::: Tekst źródłowy

[K] Vochlea Dubler 2
W oczekiwaniu na TEC Breath and Bite Controller 2 postanowiłem wypróbować coś znacznie tańszego do usprawnienia kontroli MIDI. Mam klawiaturę z kółkiem modulacji i pitch-bend, mam suwaki Sparrow 4x100 (które ostatecznie bardzo się sprawdzają i które bardzo lubię), jednak kiedy zobaczyłem film o tym, że można do kontroli parametrów MIDI użyć... głosu, w mojej głowie natychmiast pojawiła się myśl: no właśnie, dlaczego by nie?
Głos jako kontroler MIDI
Dubler 2 to program, który jest wirtualnym urządzeniem MIDI. Widziany jest przez wszystkie programy, które potrafią odczytać systemową listę urządzeń tego typu, więc można ustawić go w dowolnym programie DAW jako źródło danych MIDI.
Z drugiej strony jest to program, który odczytuje sygnał audio z mikrofonu - naszego własnego (dowolnego) lub mikrofonu USB dołączonego do bogatszej wersji pakietu Dubler Bundle. Sygnał audio jest interpretowany dwojako - jako amplituda (głośność) i jako nośnik melodii (wysokość). Możemy zatem śpiewać do mikrofonu, a Dubler 2 zamieni to na komunikaty note on/off (czyli nutki), ale możemy też zdecydować, że parametry naszego głosu będą zmieniane na komunikaty CC i posłużą do zmiany parametrów jakiegoś instrumentu.
W teorii i na filmikach reklamowych wygląda to imponująco, ale czy jest takie w praktyce?
Zestaw minimum
Zdecydowałem się na zestaw minimalny, czyli wyłącznie aplikację Dubler 2, bez mikrofonu i innych dodatków. Na zachętę dostałem też pełną licencję na instrument Native Instruments Ignition Keys oraz roczną licencję na nieprzydatną dla mnie aplikację dla iOS, Dubnote.

::::::
::: Dane wejściowe

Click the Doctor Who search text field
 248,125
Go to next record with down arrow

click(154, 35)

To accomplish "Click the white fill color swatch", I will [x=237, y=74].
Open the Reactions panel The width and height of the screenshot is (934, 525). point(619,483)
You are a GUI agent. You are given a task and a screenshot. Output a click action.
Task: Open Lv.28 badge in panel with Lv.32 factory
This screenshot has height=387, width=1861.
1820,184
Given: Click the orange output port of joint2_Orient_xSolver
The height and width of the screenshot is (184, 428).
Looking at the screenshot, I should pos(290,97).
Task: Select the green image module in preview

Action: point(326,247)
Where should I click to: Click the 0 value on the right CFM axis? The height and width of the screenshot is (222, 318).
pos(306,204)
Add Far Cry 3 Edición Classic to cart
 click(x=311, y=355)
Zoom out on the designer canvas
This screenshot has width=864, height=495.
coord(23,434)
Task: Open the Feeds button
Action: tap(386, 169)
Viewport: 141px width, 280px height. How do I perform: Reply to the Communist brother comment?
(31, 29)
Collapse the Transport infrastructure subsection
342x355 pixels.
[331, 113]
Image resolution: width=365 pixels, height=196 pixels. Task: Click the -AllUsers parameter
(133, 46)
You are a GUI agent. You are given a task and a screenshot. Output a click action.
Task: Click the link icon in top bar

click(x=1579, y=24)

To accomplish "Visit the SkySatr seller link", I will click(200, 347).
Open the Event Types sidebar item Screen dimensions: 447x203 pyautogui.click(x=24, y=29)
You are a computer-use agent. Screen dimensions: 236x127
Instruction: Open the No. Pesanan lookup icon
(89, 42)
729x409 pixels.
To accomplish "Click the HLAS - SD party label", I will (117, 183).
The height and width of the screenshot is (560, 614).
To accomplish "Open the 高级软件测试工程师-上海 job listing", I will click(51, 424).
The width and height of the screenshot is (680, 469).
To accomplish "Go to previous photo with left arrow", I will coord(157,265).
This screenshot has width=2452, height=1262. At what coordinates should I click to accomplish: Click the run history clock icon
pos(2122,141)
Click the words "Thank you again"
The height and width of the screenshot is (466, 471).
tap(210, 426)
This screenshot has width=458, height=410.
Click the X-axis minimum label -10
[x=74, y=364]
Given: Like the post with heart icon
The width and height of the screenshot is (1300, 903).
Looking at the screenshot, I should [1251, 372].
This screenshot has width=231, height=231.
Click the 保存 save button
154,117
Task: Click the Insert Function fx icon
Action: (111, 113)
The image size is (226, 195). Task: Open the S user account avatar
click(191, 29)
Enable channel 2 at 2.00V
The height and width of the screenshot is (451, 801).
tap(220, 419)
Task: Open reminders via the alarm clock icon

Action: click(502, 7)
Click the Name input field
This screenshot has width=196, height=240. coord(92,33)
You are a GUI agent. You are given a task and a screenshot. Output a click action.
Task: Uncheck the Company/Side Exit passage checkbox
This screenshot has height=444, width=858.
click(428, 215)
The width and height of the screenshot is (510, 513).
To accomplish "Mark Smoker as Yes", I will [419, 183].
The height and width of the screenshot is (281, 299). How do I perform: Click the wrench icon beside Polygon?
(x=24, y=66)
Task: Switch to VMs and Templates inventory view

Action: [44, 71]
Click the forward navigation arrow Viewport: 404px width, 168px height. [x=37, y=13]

::::::

* Zadania
[a] Oceń, czy poniższe stwierdzenia są zgodne z tekstem o programie Dubler 2. Przy każdym odpowiedz „tak” lub „nie” i dosłownie zacytuj rozstrzygające słowa tekstu.
(i) Dubler 2 jest wirtualnym urządzeniem MIDI.
(ii) Dubler 2 odczytuje sygnał wyłącznie z mikrofonu USB z pakietu Dubler Bundle.
(iii) Zestaw minimalny obejmuje mikrofon.
[b] Przytocz dosłownie fragment tekstu o programie Dubler 2 od słów „Głos jako kontroler” aż do słów „takie w praktyce?” włącznie.
Korzystaj wyłącznie z tekstu o programie Dubler 2.

* Odpowiedzi
[a]
(i) Tak: „Dubler 2 to program, który jest wirtualnym urządzeniem MIDI.”
(ii) Nie: „naszego własnego (dowolnego) lub mikrofonu USB dołączonego do bogatszej wersji pakietu Dubler Bundle”
(iii) Nie: „wyłącznie aplikację Dubler 2, bez mikrofonu i innych dodatków”

[b]
Głos jako kontroler MIDI
Dubler 2 to program, który jest wirtualnym urządzeniem MIDI. Widziany jest przez wszystkie programy, które potrafią odczytać systemową listę urządzeń tego typu, więc można ustawić go w dowolnym programie DAW jako źródło danych MIDI.
Z drugiej strony jest to program, który odczytuje sygnał audio z mikrofonu - naszego własnego (dowolnego) lub mikrofonu USB dołączonego do bogatszej wersji pakietu Dubler Bundle. Sygnał audio jest interpretowany dwojako - jako amplituda (głośność) i jako nośnik melodii (wysokość). Możemy zatem śpiewać do mikrofonu, a Dubler 2 zamieni to na komunikaty note on/off (czyli nutki), ale możemy też zdecydować, że parametry naszego głosu będą zmieniane na komunikaty CC i posłużą do zmiany parametrów jakiegoś instrumentu.
W teorii i na filmikach reklamowych wygląda to imponująco, ale czy jest takie w praktyce?